Секс – это наивысшая степень близости с самым интимным соприкосновением, когда мы, как две инфузории-туфельки, проникаем друг в друга. Во время любовных игр мы делаем вид, что пожираем друг друга, перевариваем друг друга; мы питаемся друг другом, пьем жидкости друг друга, забираемся друг к другу под кожу. Целуясь, мы объединяем наше дыхание, словно открывая любимому человеку ворота крепости нашего тела. Мы укрываемся теплой сетью поцелуев. Мы пьем из источника уст партнера. Отправляясь в путешествие по телу любимого, мы снаряжаем караван поцелуев. В пути мы составляем карту новых земель – кончиками пальцев и губами – и останавливаемся у оазиса соска, у холма бедра, у извилистого русла реки позвоночника. Это своего рода осязательное паломничество, приводящее к храму нашего желания.
Чаще всего мы, прежде чем действительно увидеть гениталии любимого, сначала их трогаем. Как правило, наше атавистическое пуританство не позволяет нам показываться друг другу обнаженными до того, как мы поцелуемся и приласкаем друг друга. Везде есть свой этикет, протокол – даже и в бурном, безудержном сексе. Но целоваться можно почти сразу же, и, если два человека любят друг друга, поцелуи – это скорее не прелюдия к совокуплению, а знак глубокого расположения. Бывают дикие, жадные поцелуи – и бывают поцелуи бесшабашные. А бывают поцелуи трепетные и нежные, как перышки какаду. Как будто бы это такое слово из сложного языка любви, которое можно произнести, лишь когда губы соприкасаются и заключается безмолвный договор, запечатанный поцелуем. Секс может быть голым, простым и неромантичным, однако поцелуй – это апогей сладострастия. Он требует времени, но расправляет крылья души в сладостном труде любви, когда тело трепещет, пылая от предвкушения, но до удовлетворения еще далеко, о нем только мечтают, и в сладостном томлении постепенно нарастает накал эмоций и страсти.

● НАБОР ДАННЫХ
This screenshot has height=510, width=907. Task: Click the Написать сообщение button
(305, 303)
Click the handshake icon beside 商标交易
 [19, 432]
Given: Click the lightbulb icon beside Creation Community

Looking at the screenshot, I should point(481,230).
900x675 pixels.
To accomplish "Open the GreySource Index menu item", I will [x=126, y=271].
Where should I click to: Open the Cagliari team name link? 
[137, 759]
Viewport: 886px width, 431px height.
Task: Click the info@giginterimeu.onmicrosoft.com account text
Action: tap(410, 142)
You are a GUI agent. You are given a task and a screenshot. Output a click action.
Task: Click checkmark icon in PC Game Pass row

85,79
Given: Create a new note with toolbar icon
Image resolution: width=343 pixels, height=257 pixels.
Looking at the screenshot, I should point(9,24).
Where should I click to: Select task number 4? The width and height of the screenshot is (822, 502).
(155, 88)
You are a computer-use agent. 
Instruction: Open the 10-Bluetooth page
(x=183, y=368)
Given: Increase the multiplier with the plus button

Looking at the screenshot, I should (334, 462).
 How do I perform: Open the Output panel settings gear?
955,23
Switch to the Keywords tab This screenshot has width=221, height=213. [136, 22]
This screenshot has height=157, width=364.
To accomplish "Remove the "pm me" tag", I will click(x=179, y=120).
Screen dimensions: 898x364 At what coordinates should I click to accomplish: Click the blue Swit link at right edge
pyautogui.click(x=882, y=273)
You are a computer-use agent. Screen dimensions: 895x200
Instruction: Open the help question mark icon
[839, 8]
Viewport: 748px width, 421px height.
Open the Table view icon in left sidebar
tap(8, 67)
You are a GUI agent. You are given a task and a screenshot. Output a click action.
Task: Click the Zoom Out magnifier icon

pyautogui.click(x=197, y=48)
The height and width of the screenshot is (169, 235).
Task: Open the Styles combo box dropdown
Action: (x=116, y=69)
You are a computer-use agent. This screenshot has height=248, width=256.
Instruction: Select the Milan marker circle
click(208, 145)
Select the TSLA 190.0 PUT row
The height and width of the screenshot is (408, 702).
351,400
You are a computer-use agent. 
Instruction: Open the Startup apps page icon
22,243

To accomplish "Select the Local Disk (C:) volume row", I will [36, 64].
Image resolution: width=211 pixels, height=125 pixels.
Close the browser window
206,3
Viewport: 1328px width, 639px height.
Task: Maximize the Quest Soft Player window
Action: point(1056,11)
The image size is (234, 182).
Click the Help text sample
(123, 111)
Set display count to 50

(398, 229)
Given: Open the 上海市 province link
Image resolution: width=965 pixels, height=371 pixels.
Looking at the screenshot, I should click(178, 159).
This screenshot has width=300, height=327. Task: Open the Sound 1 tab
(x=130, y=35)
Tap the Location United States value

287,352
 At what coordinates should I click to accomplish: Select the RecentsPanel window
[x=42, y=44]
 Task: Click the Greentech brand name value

● ЗАДАНИЯ
(1) С чем в тексте о поцелуях сравниваются трепетные и нежные поцелуи?
(2) Продолжите текст о поцелуях и близости с того места, где он заканчивается.

● РЕЗУЛЬТАТЫ ВЫПОЛНЕНИЯ
(1) С перышками какаду.

(2)
В начале шестидесятых, когда я училась в школе, хорошенькие девушки не занимались любовью с парнями – большинство из нас просто не знали, как это делать. Но целоваться-то нам было можно! Мы часами целовались на поломанном переднем сиденье чужого «шевроле», который, когда ехал, дребезжал так, будто грохнулся буфет с целым сервизом. Мы целовались самозабвенно, мчась на мотоцикле и изо всех сил стиснув руками сидящего впереди парня; мотоцикл трясло так, что наши бедра едва не превращались в желе. Мы страстно целовались около бассейна с черепахами в парке, или в местном розарии, или в зоопарке. Мы целовались нежно, понемногу и смущенно. Мы целовались жарко, и наши языки раскалялись докрасна. Мы целовались, забыв о времени, потому что влюбленные всего мира поняли бы наше желание. Мы целовались дико, почти болезненно, с невероятным, изматывающим упорством. Мы целовались тщательно, изощренно, словно придумывая поцелуи. Мы целовались украдкой, встречаясь между уроками в школьных коридорах. Мы вдохновенно целовались в темноте во время концертов – так, как, по нашему мнению, целовали своих дам такие музыкальные рыцари страсти, как участники дуэта «Праведные братья» (The Righteous Brothers). Мы целовали одежду или вещи, принадлежащие нашим парням. Мы целовали ладони, посылая парням через улицу воздушные поцелуи. Мы целовали подушки по ночам, воображая, будто это наши парни. Мы целовались бесстыдно, со всей жизнерадостной энергией молодости. Мы целовались так, как если бы поцелуи могли нас спасти от нас самих.